--- START ---

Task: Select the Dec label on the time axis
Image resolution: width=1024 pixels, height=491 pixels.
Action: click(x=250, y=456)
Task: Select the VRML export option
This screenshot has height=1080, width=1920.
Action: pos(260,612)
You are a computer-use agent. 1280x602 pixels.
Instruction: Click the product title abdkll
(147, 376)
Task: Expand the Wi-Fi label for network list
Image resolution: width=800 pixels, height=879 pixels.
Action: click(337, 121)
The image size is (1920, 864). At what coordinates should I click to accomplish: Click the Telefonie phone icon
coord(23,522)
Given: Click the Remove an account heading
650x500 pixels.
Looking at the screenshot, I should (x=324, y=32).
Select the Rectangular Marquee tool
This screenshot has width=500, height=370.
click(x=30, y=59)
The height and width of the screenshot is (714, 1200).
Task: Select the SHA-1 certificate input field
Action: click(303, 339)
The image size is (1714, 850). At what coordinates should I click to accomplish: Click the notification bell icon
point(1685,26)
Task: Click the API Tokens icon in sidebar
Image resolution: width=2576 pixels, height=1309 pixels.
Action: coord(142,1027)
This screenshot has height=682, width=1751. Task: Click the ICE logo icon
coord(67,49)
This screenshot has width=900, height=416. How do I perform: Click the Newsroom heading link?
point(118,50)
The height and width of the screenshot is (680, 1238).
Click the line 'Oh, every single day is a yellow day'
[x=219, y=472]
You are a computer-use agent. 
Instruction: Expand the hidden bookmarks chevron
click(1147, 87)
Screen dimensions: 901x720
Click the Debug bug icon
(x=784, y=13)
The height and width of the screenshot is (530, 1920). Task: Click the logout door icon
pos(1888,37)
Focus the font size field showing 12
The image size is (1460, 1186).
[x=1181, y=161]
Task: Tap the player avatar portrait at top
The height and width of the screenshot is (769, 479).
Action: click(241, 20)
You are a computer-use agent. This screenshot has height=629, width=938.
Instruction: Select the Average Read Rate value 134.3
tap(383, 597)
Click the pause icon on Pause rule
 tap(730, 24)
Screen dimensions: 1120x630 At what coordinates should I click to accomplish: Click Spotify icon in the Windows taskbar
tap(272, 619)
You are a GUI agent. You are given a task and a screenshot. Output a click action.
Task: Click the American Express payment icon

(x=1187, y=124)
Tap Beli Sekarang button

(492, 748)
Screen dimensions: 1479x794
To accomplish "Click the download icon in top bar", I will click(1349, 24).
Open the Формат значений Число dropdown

--- END ---

## What is required
Look above for the line holding "Instruction: Select the" and the line holding "You are a GUI". Retype both, and every line between them, word for word and nothing else.

## Exercise solution
Instruction: Select the Average Read Rate value 134.3
tap(383, 597)
Click the pause icon on Pause rule
 tap(730, 24)
Screen dimensions: 1120x630 At what coordinates should I click to accomplish: Click Spotify icon in the Windows taskbar
tap(272, 619)
You are a GUI agent. You are given a task and a screenshot. Output a click action.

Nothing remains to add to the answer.